THE POWER OF ONE
In the West, the comet appeared below the bloody shroud of evening. The sun had already dropped below the mountain tops and the comet hung in the aching twilight, between snow caps and the Nor’ west arch. Isla sat against a wind turbine on her roof, watching the flare of sunset radiating across the cloud pall; watching the brilliance of red darkening to black overhead. The wind had dropped, and barely stirred her long and tangled hair. She sipped at a glass of gin and felt the relief of seeing this day to its end. The Nor’ wester had blown all day; singing in the power lines, bowing the forest trees and churning the autumn leaves around the village, whipping dust from the scree slopes and driving it relentlessly down the great river valley. The valley was darkened now, but the braided waters, so blue in daylight, reflected the evening light. Like rivulets of blood thought Isla.
There had been bloodshed today, and there would be more tomorrow. But tomorrow would be different. Tomorrow would be a day of hunting not defending.
“Isla, we’ve tidied up as much as we can. People want to know if they can go home.” Young Peter, the forester, had come up onto the roof of the power station.
“They are fools. Give them a display of execution and they think all their problems are over. How far do they think the survivors have gone? They’ve still got their guns. They’ll want revenge and they still want this place.” She gestured across the roof top, “Have a drink.” And Isla offered him her glass. He shook his head at the bitter stuff even though he managed the plantation that produced the juniper berries. Peter preferred barley ale.

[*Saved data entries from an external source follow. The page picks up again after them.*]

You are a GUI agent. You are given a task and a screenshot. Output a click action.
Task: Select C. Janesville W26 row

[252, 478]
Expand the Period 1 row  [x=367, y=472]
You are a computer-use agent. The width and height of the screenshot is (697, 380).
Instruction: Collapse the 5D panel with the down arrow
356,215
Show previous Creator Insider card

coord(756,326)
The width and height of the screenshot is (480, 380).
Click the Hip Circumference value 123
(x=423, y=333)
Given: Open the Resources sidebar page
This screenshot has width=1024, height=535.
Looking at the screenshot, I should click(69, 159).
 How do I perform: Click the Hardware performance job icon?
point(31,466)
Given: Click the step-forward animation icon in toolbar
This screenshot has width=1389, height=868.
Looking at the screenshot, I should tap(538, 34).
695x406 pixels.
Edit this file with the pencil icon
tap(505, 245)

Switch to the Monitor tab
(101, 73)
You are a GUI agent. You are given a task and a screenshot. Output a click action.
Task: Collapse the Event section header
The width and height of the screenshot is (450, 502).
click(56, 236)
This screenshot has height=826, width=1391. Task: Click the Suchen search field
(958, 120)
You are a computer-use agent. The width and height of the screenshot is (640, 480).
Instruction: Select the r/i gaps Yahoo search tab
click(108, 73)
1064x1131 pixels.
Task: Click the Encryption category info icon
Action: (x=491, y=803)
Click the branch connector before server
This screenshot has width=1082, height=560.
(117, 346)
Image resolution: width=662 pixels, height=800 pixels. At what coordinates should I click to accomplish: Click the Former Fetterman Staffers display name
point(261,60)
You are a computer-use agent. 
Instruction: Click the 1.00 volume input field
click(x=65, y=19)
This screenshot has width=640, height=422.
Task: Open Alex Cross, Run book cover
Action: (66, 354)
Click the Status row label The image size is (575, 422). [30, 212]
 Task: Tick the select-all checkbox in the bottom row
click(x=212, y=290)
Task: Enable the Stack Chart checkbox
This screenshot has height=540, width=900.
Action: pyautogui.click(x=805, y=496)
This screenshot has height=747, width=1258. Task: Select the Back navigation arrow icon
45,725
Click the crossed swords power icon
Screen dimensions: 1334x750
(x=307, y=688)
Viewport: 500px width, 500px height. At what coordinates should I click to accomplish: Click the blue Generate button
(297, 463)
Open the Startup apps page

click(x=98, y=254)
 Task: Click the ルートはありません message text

Three days ago the village had heard by radio that the City had fallen to the Angels. Some in the village had said, “They won’t worry us. There’s nothing here for them.” Isla had called Peter from his autumn pollarding of the chestnut trees and sent him out around the Wire to check it for damage. The Wire had been in place since the
great uprising of 2050. Isla’s grandfather had installed it – a perfect defence against marauders. Perfect then, when the power station still generated electricity. The State had decommissioned the power station five years before, when the lake levels became too low, too often for efficient production. Grandfather Tom had stayed on in the village. There was nothing for an ageing electrical engineer to move on to. The wind farms had never got off the ground. The proposed sites were nearly always too sensitive: socially, culturally, environmentally – and then it was too late and the hydro lakes had shrunk, coal was banned as a fuel and nuclear power looked bad for international trade. Tom continued to maintain what machinery he could, providing enough electricity for the village and nearby Ryton Station. His children had joined him at Coleridge when the oil riots started. And when the Military took control of the State, the growing family moved into the power station and made it their mountain fortress. The Wire was never used then and when one of Isla’s cousins was electrocuted Tom disconnected it.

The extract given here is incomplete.